» What to work on:
Retype the records below from their first line through the line containing "Keine Kommentare (101, 1699)", and include nothing else.
--- Supplied records Enclosed Below ---
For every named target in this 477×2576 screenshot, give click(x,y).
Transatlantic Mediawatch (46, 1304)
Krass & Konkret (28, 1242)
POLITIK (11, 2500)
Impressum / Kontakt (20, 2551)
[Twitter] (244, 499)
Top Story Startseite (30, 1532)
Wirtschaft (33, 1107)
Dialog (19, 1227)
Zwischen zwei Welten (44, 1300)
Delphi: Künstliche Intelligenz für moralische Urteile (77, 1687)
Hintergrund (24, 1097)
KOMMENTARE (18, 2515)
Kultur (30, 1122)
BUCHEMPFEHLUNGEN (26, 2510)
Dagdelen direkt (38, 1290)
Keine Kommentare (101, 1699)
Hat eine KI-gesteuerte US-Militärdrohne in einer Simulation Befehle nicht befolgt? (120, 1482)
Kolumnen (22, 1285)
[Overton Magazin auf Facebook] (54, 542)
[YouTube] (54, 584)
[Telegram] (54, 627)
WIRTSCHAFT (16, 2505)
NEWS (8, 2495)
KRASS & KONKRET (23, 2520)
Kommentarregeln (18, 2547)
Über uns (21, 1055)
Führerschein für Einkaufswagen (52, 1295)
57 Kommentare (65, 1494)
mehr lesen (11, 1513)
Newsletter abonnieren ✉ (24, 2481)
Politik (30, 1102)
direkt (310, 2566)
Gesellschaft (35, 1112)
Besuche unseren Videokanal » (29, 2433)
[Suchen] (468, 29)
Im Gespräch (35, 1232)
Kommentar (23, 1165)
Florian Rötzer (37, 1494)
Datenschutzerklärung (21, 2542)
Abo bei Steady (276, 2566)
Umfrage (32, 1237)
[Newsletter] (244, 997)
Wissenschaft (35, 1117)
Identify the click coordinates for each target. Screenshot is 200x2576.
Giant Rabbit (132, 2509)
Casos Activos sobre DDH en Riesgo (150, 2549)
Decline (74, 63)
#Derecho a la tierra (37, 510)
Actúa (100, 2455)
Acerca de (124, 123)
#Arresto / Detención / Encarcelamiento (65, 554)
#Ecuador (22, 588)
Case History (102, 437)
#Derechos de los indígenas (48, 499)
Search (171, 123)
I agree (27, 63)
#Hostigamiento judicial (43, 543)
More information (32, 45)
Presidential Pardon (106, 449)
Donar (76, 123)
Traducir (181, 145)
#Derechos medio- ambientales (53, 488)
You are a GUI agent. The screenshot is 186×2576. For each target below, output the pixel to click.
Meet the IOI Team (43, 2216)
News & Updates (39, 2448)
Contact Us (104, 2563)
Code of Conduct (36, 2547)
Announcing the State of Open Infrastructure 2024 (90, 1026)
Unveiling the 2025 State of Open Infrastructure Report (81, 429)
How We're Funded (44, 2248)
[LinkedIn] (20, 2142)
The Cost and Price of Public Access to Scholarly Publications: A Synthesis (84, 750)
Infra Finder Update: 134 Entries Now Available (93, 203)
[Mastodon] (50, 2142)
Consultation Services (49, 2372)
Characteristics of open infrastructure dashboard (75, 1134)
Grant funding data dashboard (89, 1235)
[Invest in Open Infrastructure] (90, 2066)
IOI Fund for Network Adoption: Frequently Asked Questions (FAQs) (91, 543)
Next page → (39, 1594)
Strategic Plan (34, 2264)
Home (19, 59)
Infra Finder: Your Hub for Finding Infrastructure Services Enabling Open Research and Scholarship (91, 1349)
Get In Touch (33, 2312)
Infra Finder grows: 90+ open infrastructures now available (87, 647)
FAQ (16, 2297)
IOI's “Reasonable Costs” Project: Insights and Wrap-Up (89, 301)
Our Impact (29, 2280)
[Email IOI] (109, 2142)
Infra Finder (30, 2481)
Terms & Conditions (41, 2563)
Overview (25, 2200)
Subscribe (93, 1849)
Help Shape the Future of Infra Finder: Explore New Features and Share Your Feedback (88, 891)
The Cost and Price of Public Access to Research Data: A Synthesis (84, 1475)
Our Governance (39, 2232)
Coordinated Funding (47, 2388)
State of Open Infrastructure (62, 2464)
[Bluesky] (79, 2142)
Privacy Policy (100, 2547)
--- End of Enclosed Supplied records ---
» Reply to the task:
For every named target in this 477×2576 screenshot, give click(x,y).
Transatlantic Mediawatch (46, 1304)
Krass & Konkret (28, 1242)
POLITIK (11, 2500)
Impressum / Kontakt (20, 2551)
[Twitter] (244, 499)
Top Story Startseite (30, 1532)
Wirtschaft (33, 1107)
Dialog (19, 1227)
Zwischen zwei Welten (44, 1300)
Delphi: Künstliche Intelligenz für moralische Urteile (77, 1687)
Hintergrund (24, 1097)
KOMMENTARE (18, 2515)
Kultur (30, 1122)
BUCHEMPFEHLUNGEN (26, 2510)
Dagdelen direkt (38, 1290)
Keine Kommentare (101, 1699)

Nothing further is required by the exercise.